Award Dates: April 1, 2015 — March 31, 2017
PI: Susan Q. Lang (University of South Carolina)
Co-I: Matthew O. Schrenk (Michigan State)
Abstract
The isotopic composition of lipid biomarkers and biomass in sedimentary environments are widely used to infer microbial metabolisms and constrain carbon cycling processes. It has been observed that metabolic energy availability in the form of H2 impacts the stable carbon isotopes of CH4 during hydrogenotrophic methanogenesis, but it is unknown whether this relationship extends to lipids and amino acids. Since lipids and amino acids are long-lived, they can be used to reconstruct past conditions over geologic timescales. Therefore, the controls on their isotopic signatures are important to constrain to better interpret past environments.

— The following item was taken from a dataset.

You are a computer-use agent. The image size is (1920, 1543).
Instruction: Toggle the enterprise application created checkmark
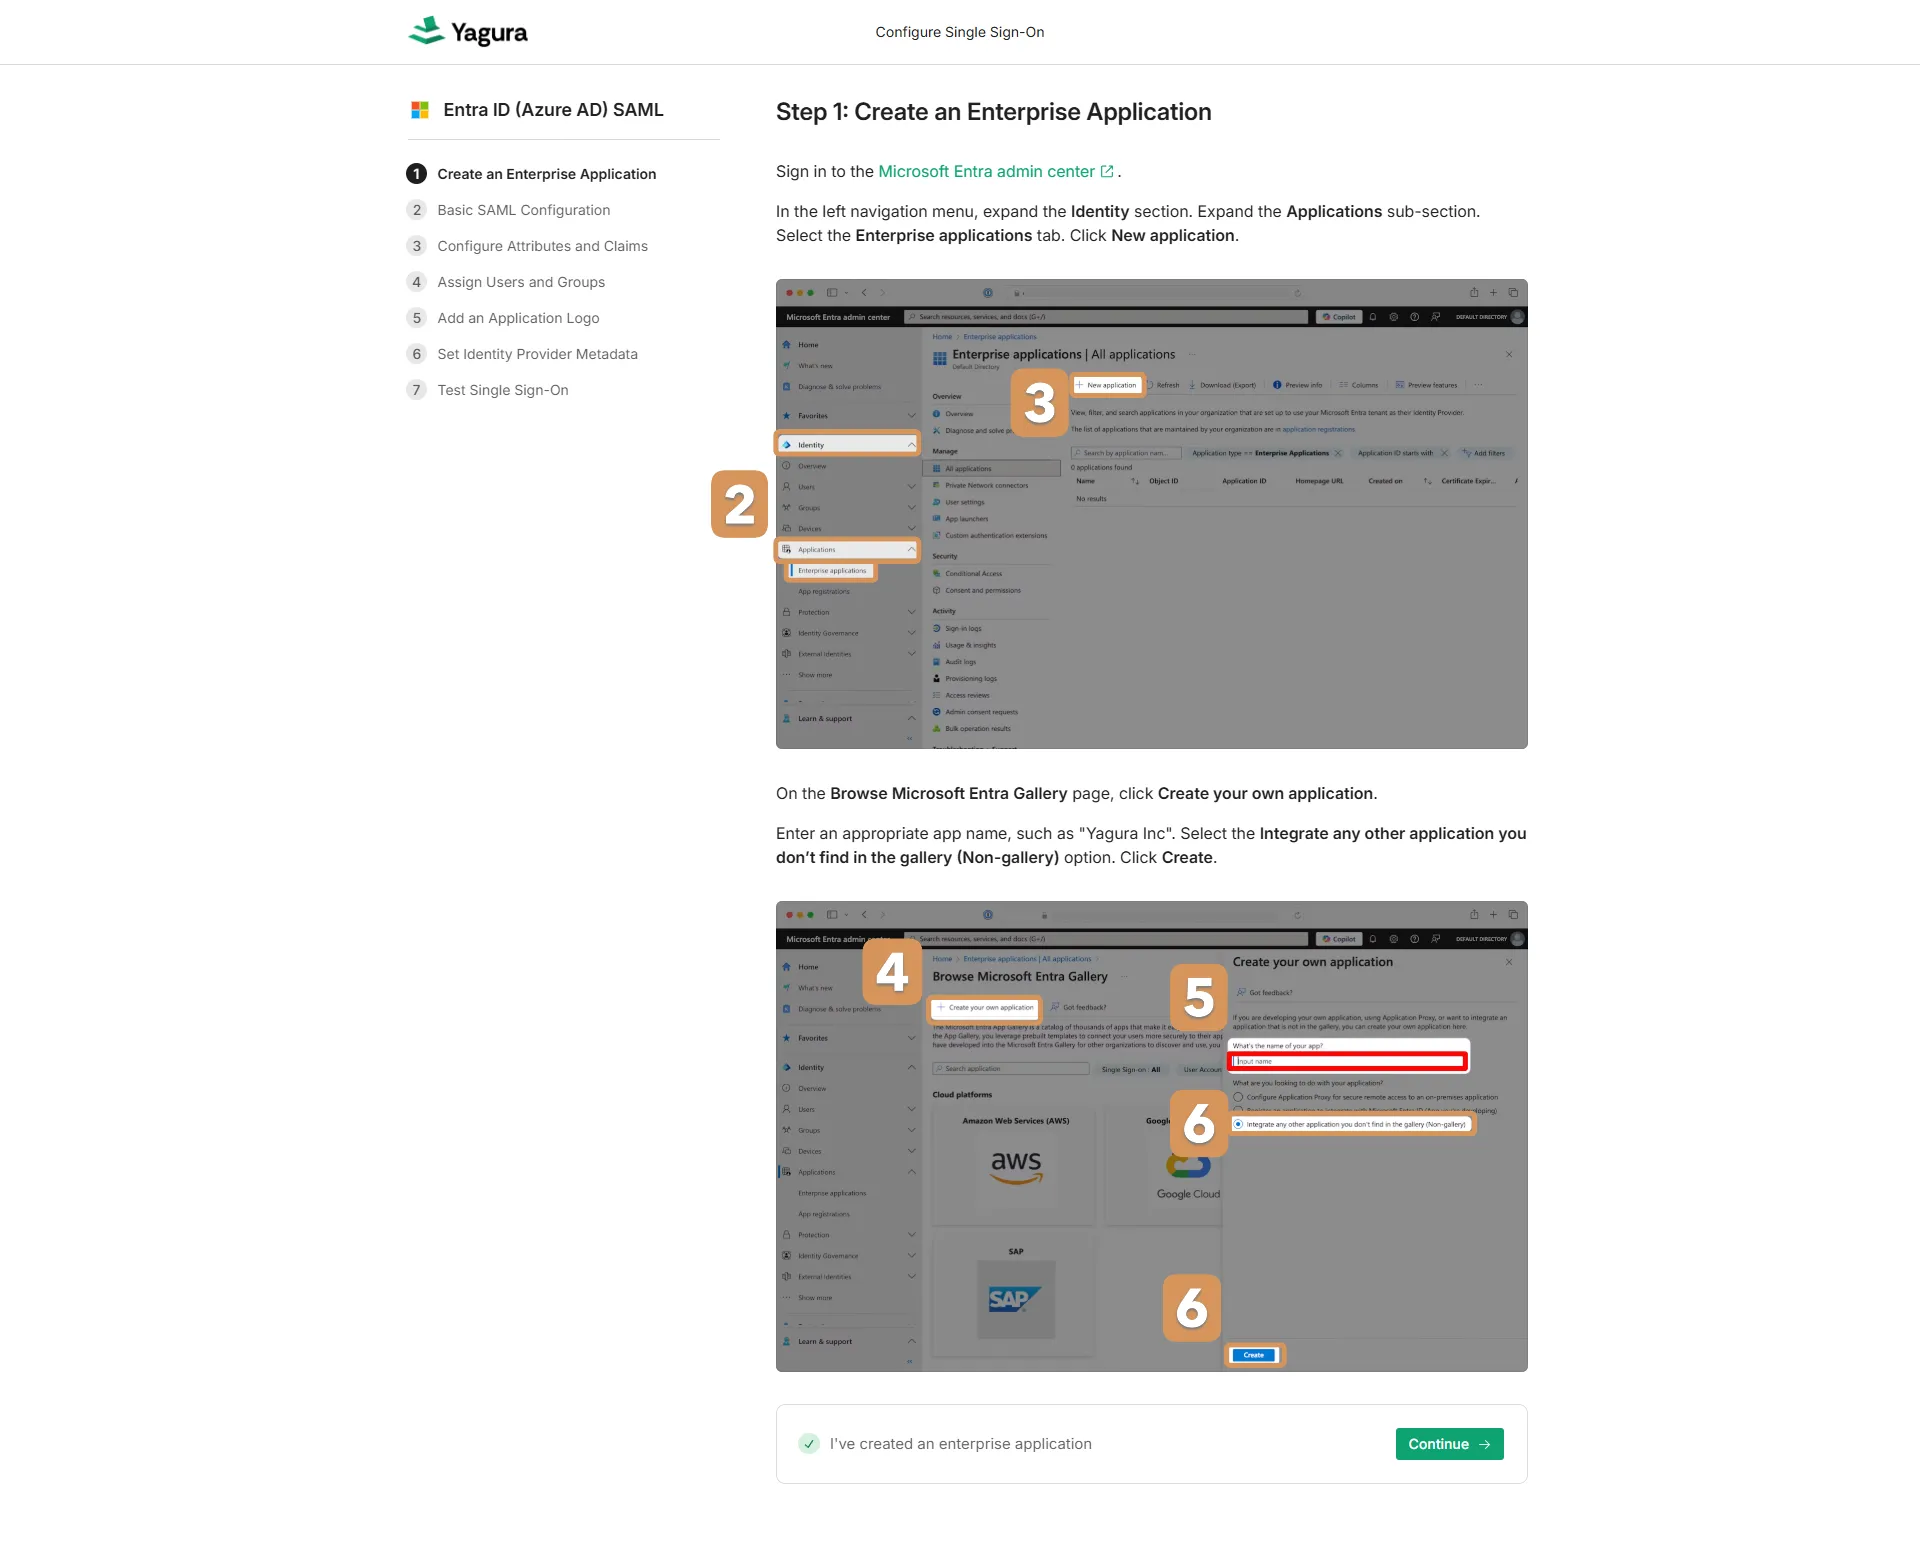point(809,1444)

In this study, the isotopic distributions of carbon metabolized and reduced by the hyperthermophile Methanocaldococcus jannaschii were quantified following growth at 82 °C in a chemostat with high (80–83 µM) and low (15–27 µM) H2 concentrations. As has been shown previously, the stable carbon isotope fractionation factors for CH4 were >15‰ larger in low H2 experiments than in high H2 experiments. Lipid biomarkers and amino acids were similarly impacted with approximately 10‰ larger fractionation factors under low H2 conditions. The increase in fractionation factors can be related to the lower availability of thermodynamic energy, suggesting that even larger fractionation factors would be observed in methanogens living close to their threshold energy needs, as they do in most environments. The resulting isotopic signatures of long-lived lipid biomarkers synthesized by hydrogenotrophic methanogens may become as ‘superlight’ as those synthesized by archaea carrying out the anaerobic oxidation of methane. These results help to describe the underlying mechanisms that determine the isotopic composition of long-lived biomarkers and provide constraints for interpreting these signatures in the environment.